Policjant uratował psa z płonącego budynku. Właścicielki nie było w domu
Dzielnicowy w czasie wolnym wykazał się wielką odwagą. Widząc dym wydobywający się z budynku szybko sprawdził, czy wszystko w porządku. Okazało się, że dzięki czujności uratował psa, który był sam w płonącym pomieszczeniu.
Pies uratowany z pożaru
Właścicielka psa była w pracy, gdy na terenie jej posesji rozegrał się dramat. Na szczęście w pobliżu przebywał akurat starszy aspirant Artur Jarząbek, dzielnicowy w Komendzie Powiatowej Policji w Łęcznej.

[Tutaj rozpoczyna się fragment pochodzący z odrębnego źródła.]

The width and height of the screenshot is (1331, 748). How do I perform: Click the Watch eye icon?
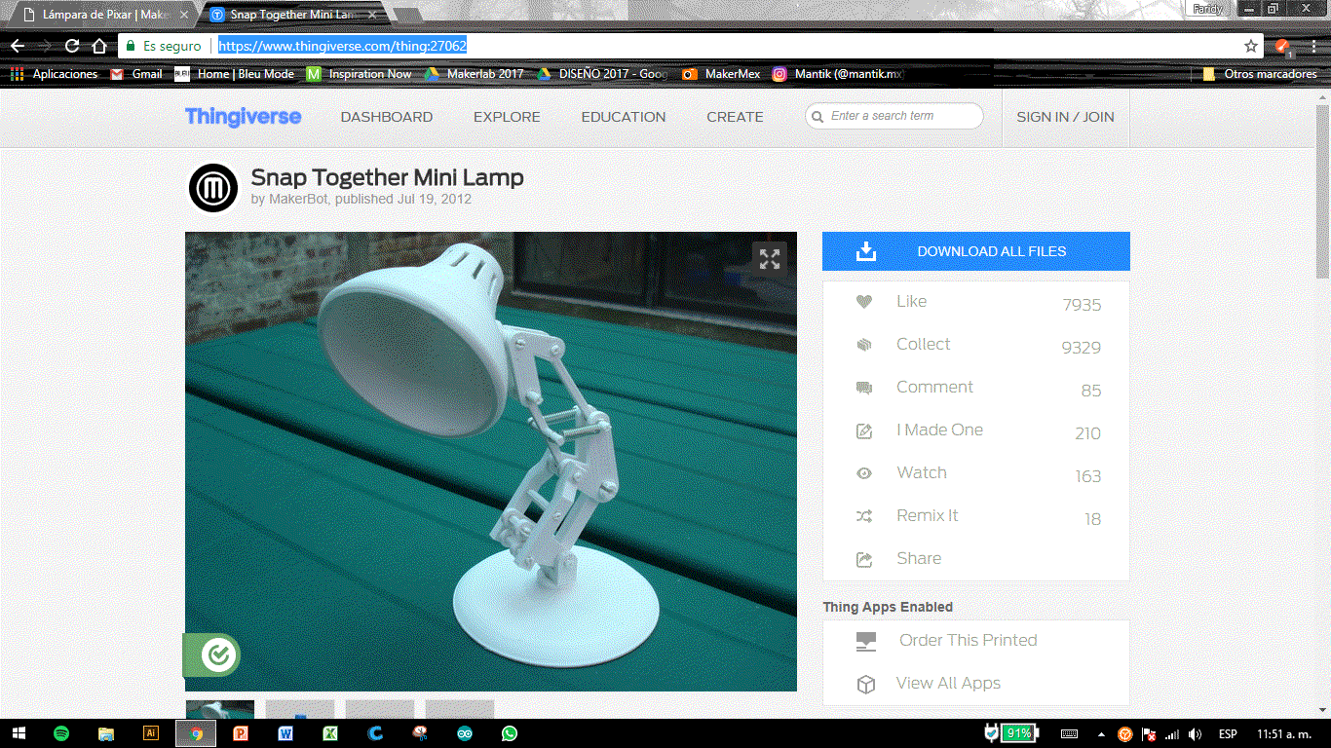pos(864,473)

Gdy w swoim dniu wolnym na terenie jednej z posesji w miejscowości Jaszczów Kolonia, gmina Milejów zobaczył dym płynący z budynku gospodarczego, natychmiast ruszył do akcji. Dzięki szybkiemu działaniu udało się uniknąć tragedii.
Policjant od razu zadzwonił po straż pożarną, a także powiadomił właścicielkę zwierzęcia, której akurat nie było w domu. Szybko i bez wahania wszedł do płonącego budynku, by wyprowadzić z niego znajdującego się tam psa.
Na miejscu zjawiły się aż 4 zastępy straży pożarnej. Okazało się, że pożar najprawdopodobniej wybuchł przez piec centralnego ogrzewania.
Spaleniu uległa część stropu drewnianego, dachu oraz instalacji elektrycznej w pomieszczeniu. Na szczęście dzięki szybkiej interwencji policjanta i strażaków nie doszło do poważniejszych strat. Pies również wyszedł z pożaru cały i zdrowy.
Policjanci w komunikacie na swojej stronie apelują o ostrożność w użytkowaniu urządzeń grzewczych. Pożary wybuchające z powodu instalacji elektrycznych niestety nie należą do rzadkości.